Contempla el éxito de otro y deja que brille

¿Cómo te sientes cuando contemplas el éxito de otra persona? ¿Decides alegrarte cuando la ves celebrándolo?

No siempre es fácil alegrarse con el éxito ajeno. Hay personas que lo celebran de corazón, mientras que a otras les repatea, como te constará.

Quienes se deprimen o se molestan con el éxito ajeno, tal vez no tengan la menor intención de quitarle su trofeo al ganador. Simplemente, también quieren tener ese trofeo: ¿Por qué él/ella… y yo no?

Es humano. Un éxito ajeno puede darle bajón a una persona muy competitiva, a la que tenga la autoestima tocada, a la que esté pasando por una racha infernal, a la que haga carambola en todo lo anterior, etc.

Sin ir más lejos, a mí me ha pasado. Hace pocos años, que me iba de pena, no estaba de ánimos para escuchar lo bien que le iba a otro, porque su éxito despertaba mi sentimiento de fracaso.

Ahora no es que me vaya divinamente, pero practico aquello de no compararme y lo de mirar la misma cosa desde perspectivas diferentes.

Esa experiencia, la del éxito ajeno, cambia de color cuando te pones en los zapatos de quien lo está celebrando. Hagamos la prueba.

medalla

Hace su entrada una persona con éxito: ¡Tú!

Aquí llegas, feliz por tu éxito (de cualquier tipo: académico, romántico, laboral, etc.).

Te acogen personas que lo viven como si fuera un éxito propio. Pero también encuentras reacciones en contra.

Entre las contrarias, descubres odios, envidias, incomodidades y molestias (como la mía de antaño): ¿Tienes la poca sensibilidad de señorear tu éxito? Grrrr…

A nosotros, los contrarios, tu éxito nos sienta como una patada en el hígado, tal vez, porque el egocentrismo nos ciega y porque no tenemos en cuenta lo que has vivido hasta llegar a ese éxito.

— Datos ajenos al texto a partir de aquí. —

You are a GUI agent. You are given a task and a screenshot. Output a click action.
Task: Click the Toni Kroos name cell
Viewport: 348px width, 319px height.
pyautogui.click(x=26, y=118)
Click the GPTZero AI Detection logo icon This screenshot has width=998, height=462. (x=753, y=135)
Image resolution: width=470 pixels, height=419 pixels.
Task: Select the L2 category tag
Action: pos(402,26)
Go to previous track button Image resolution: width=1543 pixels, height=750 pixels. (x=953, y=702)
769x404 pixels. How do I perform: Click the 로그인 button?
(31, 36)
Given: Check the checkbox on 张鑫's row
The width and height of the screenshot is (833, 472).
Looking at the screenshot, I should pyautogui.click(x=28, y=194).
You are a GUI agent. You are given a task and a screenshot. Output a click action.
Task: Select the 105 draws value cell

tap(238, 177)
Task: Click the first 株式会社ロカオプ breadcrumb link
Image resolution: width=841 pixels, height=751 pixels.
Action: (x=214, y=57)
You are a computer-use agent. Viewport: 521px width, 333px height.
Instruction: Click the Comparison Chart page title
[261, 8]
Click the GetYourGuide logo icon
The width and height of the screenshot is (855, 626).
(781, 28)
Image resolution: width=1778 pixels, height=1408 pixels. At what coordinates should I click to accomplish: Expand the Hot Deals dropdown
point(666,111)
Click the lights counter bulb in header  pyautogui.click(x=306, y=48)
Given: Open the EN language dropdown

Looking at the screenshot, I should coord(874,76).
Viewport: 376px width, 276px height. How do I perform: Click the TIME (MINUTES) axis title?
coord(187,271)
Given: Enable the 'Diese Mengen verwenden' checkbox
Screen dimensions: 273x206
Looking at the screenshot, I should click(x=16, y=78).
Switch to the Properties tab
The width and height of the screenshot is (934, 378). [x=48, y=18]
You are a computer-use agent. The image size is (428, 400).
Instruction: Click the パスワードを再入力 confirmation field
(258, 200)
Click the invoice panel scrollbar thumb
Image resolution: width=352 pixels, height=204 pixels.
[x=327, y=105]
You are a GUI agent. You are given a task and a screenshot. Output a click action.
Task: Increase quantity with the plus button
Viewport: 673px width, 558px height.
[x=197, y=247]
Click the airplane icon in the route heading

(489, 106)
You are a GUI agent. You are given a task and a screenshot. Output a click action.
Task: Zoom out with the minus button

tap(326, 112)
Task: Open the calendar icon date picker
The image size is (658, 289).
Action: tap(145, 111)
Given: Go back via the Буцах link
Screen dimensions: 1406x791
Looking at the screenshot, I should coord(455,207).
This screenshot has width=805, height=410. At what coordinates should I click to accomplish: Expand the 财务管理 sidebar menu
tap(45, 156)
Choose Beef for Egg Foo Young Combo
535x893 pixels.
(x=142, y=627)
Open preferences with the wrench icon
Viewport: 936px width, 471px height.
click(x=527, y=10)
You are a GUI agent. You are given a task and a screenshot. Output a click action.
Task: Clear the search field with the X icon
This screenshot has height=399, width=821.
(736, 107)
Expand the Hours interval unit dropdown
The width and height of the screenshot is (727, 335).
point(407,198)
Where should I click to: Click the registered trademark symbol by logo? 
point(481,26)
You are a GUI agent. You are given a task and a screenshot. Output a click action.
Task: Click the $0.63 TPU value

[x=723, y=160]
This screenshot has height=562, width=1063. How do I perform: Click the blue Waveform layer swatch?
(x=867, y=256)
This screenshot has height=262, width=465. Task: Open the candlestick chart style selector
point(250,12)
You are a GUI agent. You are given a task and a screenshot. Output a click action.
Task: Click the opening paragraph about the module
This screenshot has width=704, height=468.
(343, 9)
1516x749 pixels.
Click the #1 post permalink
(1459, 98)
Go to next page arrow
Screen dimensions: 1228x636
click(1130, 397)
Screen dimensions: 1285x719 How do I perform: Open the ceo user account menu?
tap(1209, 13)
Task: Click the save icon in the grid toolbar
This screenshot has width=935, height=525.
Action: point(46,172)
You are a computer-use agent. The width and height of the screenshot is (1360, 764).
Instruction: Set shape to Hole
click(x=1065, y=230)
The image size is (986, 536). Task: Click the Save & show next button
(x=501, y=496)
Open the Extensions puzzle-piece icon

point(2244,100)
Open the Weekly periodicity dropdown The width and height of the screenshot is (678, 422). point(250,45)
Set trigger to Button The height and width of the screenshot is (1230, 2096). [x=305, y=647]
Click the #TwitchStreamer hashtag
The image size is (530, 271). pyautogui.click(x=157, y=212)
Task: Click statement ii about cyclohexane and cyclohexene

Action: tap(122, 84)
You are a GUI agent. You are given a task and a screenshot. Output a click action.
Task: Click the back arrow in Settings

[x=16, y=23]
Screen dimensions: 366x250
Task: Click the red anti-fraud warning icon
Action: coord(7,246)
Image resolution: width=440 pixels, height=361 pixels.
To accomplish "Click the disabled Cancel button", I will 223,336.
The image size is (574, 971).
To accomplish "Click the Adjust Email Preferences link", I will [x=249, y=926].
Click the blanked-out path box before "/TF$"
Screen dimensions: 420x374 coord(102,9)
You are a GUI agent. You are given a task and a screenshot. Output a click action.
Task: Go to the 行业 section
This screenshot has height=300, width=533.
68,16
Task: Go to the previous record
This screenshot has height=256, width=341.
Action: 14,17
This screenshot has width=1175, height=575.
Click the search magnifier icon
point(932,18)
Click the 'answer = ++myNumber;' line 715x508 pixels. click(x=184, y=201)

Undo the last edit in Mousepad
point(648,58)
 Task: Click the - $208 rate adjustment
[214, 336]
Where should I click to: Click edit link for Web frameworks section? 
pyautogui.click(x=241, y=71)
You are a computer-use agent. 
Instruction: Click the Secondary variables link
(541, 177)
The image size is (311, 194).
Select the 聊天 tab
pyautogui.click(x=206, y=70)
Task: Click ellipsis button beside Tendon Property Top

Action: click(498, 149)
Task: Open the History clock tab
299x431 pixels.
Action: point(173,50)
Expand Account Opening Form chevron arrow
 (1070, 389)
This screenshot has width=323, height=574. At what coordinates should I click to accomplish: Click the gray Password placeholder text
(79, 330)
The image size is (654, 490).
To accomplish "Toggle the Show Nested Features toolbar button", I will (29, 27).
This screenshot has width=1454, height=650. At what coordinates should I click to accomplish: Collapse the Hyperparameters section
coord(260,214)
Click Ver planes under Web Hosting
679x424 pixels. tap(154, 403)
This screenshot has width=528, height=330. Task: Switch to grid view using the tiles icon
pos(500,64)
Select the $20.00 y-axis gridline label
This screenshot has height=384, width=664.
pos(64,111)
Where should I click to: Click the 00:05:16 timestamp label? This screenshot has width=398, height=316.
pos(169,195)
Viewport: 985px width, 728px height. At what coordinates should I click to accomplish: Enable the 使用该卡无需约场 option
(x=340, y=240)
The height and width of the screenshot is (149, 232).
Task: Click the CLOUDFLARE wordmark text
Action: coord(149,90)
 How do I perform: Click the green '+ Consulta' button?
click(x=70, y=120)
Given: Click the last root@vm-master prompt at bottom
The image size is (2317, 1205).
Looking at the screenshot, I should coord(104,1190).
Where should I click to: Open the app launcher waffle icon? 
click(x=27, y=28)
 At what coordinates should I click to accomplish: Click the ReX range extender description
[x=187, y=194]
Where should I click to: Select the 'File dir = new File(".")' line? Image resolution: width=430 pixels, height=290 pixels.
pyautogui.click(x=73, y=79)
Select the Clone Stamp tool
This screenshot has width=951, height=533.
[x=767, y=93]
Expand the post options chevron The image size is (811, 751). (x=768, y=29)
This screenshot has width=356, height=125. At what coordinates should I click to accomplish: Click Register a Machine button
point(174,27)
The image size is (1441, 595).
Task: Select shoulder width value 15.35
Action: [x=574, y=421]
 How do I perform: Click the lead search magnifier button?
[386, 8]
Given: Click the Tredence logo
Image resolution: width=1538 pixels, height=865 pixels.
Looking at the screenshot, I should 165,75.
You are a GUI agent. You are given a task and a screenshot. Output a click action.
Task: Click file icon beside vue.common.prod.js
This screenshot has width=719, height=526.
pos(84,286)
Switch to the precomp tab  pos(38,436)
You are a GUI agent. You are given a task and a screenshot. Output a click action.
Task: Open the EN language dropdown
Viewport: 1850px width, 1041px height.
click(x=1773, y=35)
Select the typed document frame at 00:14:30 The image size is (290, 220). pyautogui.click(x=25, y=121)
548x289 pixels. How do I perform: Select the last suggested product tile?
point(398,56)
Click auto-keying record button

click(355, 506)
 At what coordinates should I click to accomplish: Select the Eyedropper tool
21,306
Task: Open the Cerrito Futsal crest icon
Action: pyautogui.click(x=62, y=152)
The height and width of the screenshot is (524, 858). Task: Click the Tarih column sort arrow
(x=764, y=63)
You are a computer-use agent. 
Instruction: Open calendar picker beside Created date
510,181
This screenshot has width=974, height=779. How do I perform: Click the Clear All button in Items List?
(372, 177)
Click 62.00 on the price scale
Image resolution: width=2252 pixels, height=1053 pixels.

  • No vemos todos los altos y bajos que has experimentado en el camino.
  • No vemos los días en los que te sentiste perdido, confundido o fracasado.
  • No vemos las veces en las que quisiste rendirte, pero seguiste adelante.
  • No vemos el tiempo que te ha llevado estar donde estás ahora.
  • No vemos tu dedicación, tu esfuerzo.
  • No vemos las acciones difíciles con las que te atreviste.
  • No vemos que, durante el camino, buscaste apoyo y abrigo en otras personas.
  • No vemos que te mereces lo bueno que ha pasado. De veras que sí.

Porque, si fuésemos capaces de verlo, lo difícil sería no alegrarse por ti. Y, de paso, se nos olvida que las cosas buenas (y malas) suceden para todos, sólo que en momentos diferentes.

Visto el panorama, prefieres acercarte a quienes te animan y celebran contigo el éxito. A ésos que saben que éste es tu turno de brillar y que el suyo está al caer. Porque tú eres una evidencia viva de que cosas buenas pasan para todos.

Unas veces vives éxitos en primera persona. Otras, los ves desde fuera. Cuando los focos apunten hacia otro, ¿qué quieres sentir al ser testigo de su éxito?